Imagine trying to hold a referendum without a question.
The City of Parksville wants to ask voters in November for approval to borrow a lot of money to build a new water system. Thing is, the city presently has no idea how much it needs to borrow.
If the muddied waters don’t clear, there will be no referendum, no money for a water system and big trouble for the city with the non-elected, all-powerful group called Island Health (or VIHA, or whatever its latest focus group says we should call it).
The water system, as it has been developed and designed, will cost the city $27 million (plus $10 million for Nanoose Bay residents). In the past, big projects like this were funded from three different pools of tax money, the old one-third/one-third/one-third split between the municipality, the provincial government and the federal government.
(An aside: there is only one taxpayer, so when a government takes credit and sends a rep to cut a ribbon on any project, forgive us if we don’t get excited about saying thank-you like it’s some kind of philanthropy from the good people who work for us in Victoria and Ottawa. One taxpayer, sending many dollars to many pools, is how it works. But we digress).
The federal government has a certain $14 billion of our tax dollars sitting in a bank. It’s earmarked for infrastructure projects like, well, new water systems. However, the format and rules municipalities must use to beg for these taxpayers funds have not been established this year. Governments use jargon like “the need for framework agreements” between various levels of these tax collectors so the money can be released.
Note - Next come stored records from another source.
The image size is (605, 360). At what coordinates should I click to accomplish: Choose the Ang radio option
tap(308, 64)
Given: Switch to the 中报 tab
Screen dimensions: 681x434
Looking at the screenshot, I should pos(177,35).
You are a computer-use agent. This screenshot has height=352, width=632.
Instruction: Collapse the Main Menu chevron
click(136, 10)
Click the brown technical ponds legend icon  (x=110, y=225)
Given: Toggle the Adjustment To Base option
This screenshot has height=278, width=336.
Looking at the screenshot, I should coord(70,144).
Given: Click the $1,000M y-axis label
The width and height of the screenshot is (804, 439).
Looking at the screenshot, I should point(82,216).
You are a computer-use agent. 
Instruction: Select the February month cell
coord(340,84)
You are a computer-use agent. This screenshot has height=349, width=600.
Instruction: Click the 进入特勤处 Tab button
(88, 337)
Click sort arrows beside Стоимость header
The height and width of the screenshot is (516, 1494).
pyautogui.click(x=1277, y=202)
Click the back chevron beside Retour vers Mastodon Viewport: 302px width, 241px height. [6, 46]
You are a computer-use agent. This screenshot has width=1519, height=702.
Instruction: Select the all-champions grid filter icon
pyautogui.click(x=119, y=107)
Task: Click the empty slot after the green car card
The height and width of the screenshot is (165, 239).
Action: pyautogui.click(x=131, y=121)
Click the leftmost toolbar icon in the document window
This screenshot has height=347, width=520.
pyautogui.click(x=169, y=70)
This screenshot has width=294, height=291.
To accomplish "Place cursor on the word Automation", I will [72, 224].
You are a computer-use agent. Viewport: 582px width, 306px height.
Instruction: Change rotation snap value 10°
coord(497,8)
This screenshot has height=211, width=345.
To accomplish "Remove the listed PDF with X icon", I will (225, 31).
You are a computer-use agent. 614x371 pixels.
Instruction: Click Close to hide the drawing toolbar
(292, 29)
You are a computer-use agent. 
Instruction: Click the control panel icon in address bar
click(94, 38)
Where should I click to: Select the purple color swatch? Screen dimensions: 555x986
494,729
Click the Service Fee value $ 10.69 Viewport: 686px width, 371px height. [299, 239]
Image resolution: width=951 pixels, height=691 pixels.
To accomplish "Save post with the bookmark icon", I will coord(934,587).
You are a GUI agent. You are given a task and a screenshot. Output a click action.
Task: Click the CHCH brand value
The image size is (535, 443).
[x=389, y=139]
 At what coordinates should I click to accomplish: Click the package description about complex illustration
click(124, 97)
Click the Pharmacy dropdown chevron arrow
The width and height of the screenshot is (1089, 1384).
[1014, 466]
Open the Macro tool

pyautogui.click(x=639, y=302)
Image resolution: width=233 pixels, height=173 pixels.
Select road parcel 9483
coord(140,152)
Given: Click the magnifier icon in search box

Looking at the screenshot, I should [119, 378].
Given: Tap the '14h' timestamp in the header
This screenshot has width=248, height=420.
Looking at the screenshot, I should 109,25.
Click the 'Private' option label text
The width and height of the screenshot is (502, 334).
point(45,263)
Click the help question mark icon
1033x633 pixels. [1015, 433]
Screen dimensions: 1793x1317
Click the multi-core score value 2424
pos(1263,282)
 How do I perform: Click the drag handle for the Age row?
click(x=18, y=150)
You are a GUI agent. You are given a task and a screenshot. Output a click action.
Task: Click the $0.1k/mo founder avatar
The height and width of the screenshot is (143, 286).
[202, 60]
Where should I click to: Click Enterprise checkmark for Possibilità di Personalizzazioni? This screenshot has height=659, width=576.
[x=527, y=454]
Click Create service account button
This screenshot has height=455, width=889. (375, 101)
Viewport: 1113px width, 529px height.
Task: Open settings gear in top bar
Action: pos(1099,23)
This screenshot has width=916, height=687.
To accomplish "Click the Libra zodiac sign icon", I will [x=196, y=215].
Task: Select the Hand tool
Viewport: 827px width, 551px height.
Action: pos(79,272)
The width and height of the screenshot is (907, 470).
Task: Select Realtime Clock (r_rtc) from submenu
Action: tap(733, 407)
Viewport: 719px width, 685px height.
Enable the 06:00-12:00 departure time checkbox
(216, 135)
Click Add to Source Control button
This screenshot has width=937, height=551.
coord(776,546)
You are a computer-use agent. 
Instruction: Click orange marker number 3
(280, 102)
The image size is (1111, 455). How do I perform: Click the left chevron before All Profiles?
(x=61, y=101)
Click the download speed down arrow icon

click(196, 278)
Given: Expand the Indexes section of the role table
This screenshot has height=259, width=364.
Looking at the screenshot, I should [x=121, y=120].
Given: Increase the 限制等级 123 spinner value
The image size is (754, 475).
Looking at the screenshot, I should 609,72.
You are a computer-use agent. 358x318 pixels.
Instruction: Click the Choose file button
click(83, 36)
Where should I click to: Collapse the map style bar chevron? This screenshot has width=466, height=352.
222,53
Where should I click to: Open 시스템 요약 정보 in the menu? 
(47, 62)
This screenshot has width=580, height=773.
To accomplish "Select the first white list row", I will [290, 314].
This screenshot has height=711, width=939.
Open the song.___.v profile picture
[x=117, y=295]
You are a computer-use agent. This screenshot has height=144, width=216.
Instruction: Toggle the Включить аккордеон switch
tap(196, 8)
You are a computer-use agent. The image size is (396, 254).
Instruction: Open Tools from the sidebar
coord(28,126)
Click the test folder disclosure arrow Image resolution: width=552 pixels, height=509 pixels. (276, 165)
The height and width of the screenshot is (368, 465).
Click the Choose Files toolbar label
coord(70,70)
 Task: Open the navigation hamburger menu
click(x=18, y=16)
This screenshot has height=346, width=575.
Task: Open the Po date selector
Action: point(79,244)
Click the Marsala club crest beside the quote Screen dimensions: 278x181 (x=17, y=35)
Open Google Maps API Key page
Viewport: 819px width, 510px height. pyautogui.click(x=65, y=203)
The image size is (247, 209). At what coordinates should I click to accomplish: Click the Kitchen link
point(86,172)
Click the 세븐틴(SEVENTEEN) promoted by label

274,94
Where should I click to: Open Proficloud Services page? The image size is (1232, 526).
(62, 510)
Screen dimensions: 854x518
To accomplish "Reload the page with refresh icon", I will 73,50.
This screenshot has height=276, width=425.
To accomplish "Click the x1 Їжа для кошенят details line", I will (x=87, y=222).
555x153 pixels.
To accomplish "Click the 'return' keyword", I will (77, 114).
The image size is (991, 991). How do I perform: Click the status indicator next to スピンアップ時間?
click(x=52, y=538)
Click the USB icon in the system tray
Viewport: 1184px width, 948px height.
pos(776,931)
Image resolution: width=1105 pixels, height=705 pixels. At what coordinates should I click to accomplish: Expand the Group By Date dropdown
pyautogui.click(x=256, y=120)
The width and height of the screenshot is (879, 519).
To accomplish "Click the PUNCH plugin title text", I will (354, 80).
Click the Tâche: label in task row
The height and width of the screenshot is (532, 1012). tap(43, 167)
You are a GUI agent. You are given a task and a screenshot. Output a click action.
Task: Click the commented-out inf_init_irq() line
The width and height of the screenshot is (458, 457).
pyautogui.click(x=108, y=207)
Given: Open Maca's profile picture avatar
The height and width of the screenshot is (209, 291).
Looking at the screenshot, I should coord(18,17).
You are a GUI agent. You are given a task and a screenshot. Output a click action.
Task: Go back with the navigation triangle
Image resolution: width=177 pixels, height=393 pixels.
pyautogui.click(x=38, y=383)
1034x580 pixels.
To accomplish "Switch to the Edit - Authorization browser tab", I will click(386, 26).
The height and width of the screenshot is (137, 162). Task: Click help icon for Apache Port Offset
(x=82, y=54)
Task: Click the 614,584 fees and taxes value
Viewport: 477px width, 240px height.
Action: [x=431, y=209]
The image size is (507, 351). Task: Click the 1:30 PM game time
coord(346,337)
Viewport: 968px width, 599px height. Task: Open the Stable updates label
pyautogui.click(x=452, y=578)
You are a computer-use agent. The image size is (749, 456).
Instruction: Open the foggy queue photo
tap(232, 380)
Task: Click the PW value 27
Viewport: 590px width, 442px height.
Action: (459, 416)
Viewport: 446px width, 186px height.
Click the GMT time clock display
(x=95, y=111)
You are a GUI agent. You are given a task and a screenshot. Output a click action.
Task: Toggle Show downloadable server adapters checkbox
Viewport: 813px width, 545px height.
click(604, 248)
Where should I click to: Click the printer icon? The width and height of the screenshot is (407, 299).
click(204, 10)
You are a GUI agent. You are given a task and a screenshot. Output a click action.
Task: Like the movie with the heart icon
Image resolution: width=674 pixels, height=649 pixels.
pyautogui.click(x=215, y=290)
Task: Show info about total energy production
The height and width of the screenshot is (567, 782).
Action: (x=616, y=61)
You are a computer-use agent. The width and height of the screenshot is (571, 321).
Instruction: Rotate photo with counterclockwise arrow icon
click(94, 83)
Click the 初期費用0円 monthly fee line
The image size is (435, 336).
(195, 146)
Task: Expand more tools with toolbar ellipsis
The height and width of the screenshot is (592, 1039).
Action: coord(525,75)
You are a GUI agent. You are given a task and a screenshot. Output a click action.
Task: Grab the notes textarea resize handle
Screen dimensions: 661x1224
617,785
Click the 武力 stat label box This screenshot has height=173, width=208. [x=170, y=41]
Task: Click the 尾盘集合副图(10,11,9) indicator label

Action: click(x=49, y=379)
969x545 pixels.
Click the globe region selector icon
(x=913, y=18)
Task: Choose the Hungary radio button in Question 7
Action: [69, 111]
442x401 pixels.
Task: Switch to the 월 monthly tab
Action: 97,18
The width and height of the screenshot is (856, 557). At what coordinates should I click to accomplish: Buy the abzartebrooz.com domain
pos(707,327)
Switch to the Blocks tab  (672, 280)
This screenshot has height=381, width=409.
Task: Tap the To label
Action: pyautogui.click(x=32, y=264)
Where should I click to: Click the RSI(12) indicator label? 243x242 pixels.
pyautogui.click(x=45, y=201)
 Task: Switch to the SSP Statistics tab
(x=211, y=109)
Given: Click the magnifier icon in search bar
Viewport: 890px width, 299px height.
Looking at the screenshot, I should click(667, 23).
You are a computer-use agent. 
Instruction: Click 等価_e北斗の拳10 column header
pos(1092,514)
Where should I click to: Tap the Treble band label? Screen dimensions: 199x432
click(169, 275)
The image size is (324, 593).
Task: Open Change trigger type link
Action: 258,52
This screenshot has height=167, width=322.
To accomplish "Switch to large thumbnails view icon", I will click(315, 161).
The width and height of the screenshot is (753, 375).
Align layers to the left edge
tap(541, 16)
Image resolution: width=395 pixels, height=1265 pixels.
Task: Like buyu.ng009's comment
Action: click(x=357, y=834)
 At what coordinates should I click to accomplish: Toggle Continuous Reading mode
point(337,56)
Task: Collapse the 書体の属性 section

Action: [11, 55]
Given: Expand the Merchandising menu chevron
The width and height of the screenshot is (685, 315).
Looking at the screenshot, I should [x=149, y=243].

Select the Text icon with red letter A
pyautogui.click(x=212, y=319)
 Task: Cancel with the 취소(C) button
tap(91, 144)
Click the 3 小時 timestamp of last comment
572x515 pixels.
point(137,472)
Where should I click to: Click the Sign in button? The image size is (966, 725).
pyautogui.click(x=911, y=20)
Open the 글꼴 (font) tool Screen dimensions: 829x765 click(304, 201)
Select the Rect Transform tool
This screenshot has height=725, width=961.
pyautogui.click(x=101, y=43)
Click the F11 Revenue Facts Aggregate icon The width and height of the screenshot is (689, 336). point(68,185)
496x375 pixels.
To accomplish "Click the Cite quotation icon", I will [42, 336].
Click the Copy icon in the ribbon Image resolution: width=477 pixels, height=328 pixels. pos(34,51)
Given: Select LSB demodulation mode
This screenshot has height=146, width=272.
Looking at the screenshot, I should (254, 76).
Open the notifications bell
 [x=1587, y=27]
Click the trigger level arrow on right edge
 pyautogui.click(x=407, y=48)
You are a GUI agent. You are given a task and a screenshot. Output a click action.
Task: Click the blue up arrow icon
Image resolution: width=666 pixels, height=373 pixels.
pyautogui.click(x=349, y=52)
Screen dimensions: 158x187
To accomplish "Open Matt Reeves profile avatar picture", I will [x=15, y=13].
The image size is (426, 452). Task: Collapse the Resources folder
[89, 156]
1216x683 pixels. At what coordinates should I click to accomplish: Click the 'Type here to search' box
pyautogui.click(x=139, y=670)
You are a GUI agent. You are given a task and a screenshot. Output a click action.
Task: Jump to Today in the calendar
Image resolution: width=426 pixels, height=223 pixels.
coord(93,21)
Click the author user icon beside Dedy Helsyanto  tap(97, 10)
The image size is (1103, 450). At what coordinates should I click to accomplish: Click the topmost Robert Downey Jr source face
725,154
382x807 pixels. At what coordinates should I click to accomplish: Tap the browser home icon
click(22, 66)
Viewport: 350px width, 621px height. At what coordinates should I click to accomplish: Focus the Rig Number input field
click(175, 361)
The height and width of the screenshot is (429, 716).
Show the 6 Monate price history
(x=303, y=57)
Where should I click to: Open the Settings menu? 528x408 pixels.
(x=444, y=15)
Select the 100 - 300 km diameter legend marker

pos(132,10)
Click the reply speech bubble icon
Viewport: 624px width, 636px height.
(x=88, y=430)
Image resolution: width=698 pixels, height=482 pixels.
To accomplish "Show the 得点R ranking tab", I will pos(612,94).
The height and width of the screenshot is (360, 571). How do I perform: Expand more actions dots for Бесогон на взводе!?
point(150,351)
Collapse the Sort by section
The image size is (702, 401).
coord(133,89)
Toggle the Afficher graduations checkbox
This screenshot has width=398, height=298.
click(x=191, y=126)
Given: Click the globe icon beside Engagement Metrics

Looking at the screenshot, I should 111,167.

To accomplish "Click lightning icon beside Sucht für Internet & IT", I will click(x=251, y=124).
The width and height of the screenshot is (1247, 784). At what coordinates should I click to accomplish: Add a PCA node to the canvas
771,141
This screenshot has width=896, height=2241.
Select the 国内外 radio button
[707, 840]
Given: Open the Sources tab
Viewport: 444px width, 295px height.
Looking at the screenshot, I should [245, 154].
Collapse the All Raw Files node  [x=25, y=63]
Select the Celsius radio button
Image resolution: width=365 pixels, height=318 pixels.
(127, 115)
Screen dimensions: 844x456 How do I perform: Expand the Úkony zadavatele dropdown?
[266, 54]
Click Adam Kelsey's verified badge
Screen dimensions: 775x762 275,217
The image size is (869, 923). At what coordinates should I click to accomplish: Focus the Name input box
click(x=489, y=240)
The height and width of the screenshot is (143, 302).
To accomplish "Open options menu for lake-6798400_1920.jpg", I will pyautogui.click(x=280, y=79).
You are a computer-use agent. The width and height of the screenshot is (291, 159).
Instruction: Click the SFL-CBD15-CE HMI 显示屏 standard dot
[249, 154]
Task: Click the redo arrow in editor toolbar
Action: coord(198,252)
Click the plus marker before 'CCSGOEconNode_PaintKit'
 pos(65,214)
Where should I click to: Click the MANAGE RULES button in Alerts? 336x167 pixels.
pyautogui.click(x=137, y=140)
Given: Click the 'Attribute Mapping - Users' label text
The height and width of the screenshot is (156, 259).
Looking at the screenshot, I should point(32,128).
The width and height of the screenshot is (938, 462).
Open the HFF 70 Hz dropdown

In short, the City of Parksville doesn’t know if it will get federal funding for the water system. The provincial government won’t release funds until they see the feds do it. If it wasn’t so serious in a country with failing infrastructure, it would be laughable how all these people play with our money like it’s theirs to dole out like the Queen does with Maundy coins at Easter.
It makes us wonder how anything ever gets done in this bureacracy-heavy, government-job-loving society we have created in Canada.